The summer before Spenser got sick, he’d applied for an internship with Arizona Gov. Doug Ducey. When Ducey heard of his story, he visited Spenser in the hospital with an acceptance letter to the internship.
When Spenser was ready and dedicated to restarting his education, he worked as an intern in the governor’s office. Whether it was meeting with Rep. Jennifer Longdon to talk about planning a more accessible city for people with disabilities or helping legislative policy advisers, he had the opportunity to experience firsthand what it takes to run a state government.
When Ducey learned that Spenser wanted to continue to pursue his education, he recommended the School of Civic and Economic Thought and Leadership (SCETL), which at the time was new to ASU. Intrigued by civil governance, innovation, philosophy and learning what it takes to be an entrepreneur, Spenser thought the new academic program was a natural fit.
“It fell right along my alley of wanting to be able to help people, give back to the community and learn how we can do that at an institutional level,” said Spenser, who is graduating with a major in civic and economic thought and leadership.
“Education has always been this thing for me — no matter where you come from, no matter who you are, no matter the ability people say you have, it’s something all people can have to really move up and grow,” said Spenser.
The governor created a video address for SCETL's Class of 2021 in which he gave a special shoutout to Spenser: “Kainoa has faced considerable challenges to get here, but he has persevered every step of the way. I’m proud of Kainoa and our other SCETL graduates.”
Spenser works with the K2 Adventures Foundation, which raises money for people living with limb loss and limb difference. Before the pandemic, he frequently traveled around the state sharing his story and the lessons he has learned. Those experiences, combined with his education, have made Spenser passionate about using his education to help others.
“Academia and education have always played a big role in my life … it’s not getting the degree but going through the process of graduating and what you learn through that is the best part,” he said.
After graduation, Spenser plans to continue to speak about his story and start a nonprofit organization to aid those living with seen and unseen disabilities. He is also interested in pursuing graduate studies and traveling to Japan to climb Mt. Kilimanjaro.
Question: If someone gave you $40 million to solve one problem on our planet, what would you tackle?
Answer: First, I would do tangible things, like making Tempe and Scottsdale accessible. … So that whether you are a student, a worker, or someone who wants to get out and exercise around town can do so with dignity and ease.
Q: What was your “aha” moment, when you realized you wanted to study the field you majored in?

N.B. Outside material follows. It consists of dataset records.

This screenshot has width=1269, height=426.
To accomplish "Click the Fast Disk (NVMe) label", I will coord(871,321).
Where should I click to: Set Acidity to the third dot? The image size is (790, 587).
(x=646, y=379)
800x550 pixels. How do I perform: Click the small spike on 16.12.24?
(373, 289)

A: It was looking at the website and seeing the pursuit of discussion-oriented courses that drew me in. Hearing lectures from professors is incredible, but getting the student-on-student discussion is really what drives people to learn and really taking on the lessons that the authors have to teach us.

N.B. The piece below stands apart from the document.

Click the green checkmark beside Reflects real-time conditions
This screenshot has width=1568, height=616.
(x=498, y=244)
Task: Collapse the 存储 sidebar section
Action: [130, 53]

Q: What’s something you learned while at ASU — in the classroom or otherwise — that surprised you or changed your perspective?

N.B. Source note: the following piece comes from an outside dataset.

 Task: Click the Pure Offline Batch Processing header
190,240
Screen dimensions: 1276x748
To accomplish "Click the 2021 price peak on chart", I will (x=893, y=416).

A: I’ve gotten this lesson a lot in my life — you’re always a student and can never know what someone is going to say … you can find knowledge anywhere. I came from a smaller campus so when I found myself sitting in the middle of a ginormous campus and random people come up to you and have great conversations, you think “Wow, this is the cool experience of a bigger university.” It was the little lessons that the university taught me through the people.
Q: Which professor taught you the most important lesson while at ASU?
A: Dr. Peter McNamara was one of my first professors. I really liked his teaching style, the books we read and the discussions we had in his course.